Segment Start: The data
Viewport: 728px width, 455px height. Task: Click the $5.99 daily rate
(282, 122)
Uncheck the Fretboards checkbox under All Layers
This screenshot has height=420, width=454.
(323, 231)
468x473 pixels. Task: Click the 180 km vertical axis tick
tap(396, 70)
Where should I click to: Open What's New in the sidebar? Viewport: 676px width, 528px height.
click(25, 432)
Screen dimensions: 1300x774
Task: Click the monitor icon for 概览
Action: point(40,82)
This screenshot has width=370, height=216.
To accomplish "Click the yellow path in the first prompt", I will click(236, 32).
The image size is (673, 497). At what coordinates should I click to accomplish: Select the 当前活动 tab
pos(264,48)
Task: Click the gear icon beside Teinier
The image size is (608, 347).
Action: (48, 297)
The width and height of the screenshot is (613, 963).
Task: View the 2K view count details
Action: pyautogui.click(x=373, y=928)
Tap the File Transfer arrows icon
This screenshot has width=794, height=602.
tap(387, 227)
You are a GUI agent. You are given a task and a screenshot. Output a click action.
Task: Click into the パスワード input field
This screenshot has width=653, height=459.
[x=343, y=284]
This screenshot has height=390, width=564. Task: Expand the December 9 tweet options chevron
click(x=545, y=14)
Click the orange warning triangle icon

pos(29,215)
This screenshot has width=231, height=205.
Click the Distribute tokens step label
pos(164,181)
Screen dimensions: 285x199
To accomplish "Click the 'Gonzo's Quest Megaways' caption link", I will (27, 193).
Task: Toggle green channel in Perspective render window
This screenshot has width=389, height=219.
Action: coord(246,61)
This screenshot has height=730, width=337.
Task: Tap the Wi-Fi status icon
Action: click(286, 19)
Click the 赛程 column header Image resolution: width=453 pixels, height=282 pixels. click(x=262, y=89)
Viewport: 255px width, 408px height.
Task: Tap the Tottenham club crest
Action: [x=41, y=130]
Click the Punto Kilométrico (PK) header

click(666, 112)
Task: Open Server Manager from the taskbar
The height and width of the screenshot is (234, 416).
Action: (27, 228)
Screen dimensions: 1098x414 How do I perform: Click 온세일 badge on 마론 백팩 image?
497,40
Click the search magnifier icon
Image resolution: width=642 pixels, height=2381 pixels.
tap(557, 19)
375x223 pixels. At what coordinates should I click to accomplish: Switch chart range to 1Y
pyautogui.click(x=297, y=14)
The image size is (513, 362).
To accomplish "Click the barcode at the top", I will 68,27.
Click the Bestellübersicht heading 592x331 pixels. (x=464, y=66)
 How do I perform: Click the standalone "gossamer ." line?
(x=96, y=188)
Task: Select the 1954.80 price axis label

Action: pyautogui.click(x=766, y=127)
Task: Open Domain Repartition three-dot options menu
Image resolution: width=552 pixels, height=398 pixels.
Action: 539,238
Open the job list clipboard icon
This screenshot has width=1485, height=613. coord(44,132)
Segment End: The data
→ Task goal
All of the entries above need to be output again exactly.

→ Solution to the exercise
Viewport: 728px width, 455px height. Task: Click the $5.99 daily rate
(282, 122)
Uncheck the Fretboards checkbox under All Layers
This screenshot has height=420, width=454.
(323, 231)
468x473 pixels. Task: Click the 180 km vertical axis tick
tap(396, 70)
Where should I click to: Open What's New in the sidebar? Viewport: 676px width, 528px height.
click(25, 432)
Screen dimensions: 1300x774
Task: Click the monitor icon for 概览
Action: point(40,82)
This screenshot has width=370, height=216.
To accomplish "Click the yellow path in the first prompt", I will click(236, 32).
The image size is (673, 497). At what coordinates should I click to accomplish: Select the 当前活动 tab
pos(264,48)
Task: Click the gear icon beside Teinier
The image size is (608, 347).
Action: (48, 297)
The width and height of the screenshot is (613, 963).
Task: View the 2K view count details
Action: pyautogui.click(x=373, y=928)
Tap the File Transfer arrows icon
This screenshot has width=794, height=602.
tap(387, 227)
You are a GUI agent. You are given a task and a screenshot. Output a click action.
Task: Click into the パスワード input field
This screenshot has width=653, height=459.
[x=343, y=284]
This screenshot has height=390, width=564. Task: Expand the December 9 tweet options chevron
click(x=545, y=14)
Click the orange warning triangle icon

pos(29,215)
This screenshot has width=231, height=205.
Click the Distribute tokens step label
pos(164,181)
Screen dimensions: 285x199
To accomplish "Click the 'Gonzo's Quest Megaways' caption link", I will (27, 193).
Task: Toggle green channel in Perspective render window
This screenshot has width=389, height=219.
Action: coord(246,61)
This screenshot has height=730, width=337.
Task: Tap the Wi-Fi status icon
Action: click(286, 19)
Click the 赛程 column header Image resolution: width=453 pixels, height=282 pixels. click(x=262, y=89)
Viewport: 255px width, 408px height.
Task: Tap the Tottenham club crest
Action: [x=41, y=130]
Click the Punto Kilométrico (PK) header

click(666, 112)
Task: Open Server Manager from the taskbar
The height and width of the screenshot is (234, 416).
Action: (27, 228)
Screen dimensions: 1098x414 How do I perform: Click 온세일 badge on 마론 백팩 image?
497,40
Click the search magnifier icon
Image resolution: width=642 pixels, height=2381 pixels.
tap(557, 19)
375x223 pixels. At what coordinates should I click to accomplish: Switch chart range to 1Y
pyautogui.click(x=297, y=14)
The image size is (513, 362).
To accomplish "Click the barcode at the top", I will 68,27.
Click the Bestellübersicht heading 592x331 pixels. (x=464, y=66)
 How do I perform: Click the standalone "gossamer ." line?
(x=96, y=188)
Task: Select the 1954.80 price axis label

Action: pyautogui.click(x=766, y=127)
Task: Open Domain Repartition three-dot options menu
Image resolution: width=552 pixels, height=398 pixels.
Action: 539,238
Open the job list clipboard icon
This screenshot has width=1485, height=613. coord(44,132)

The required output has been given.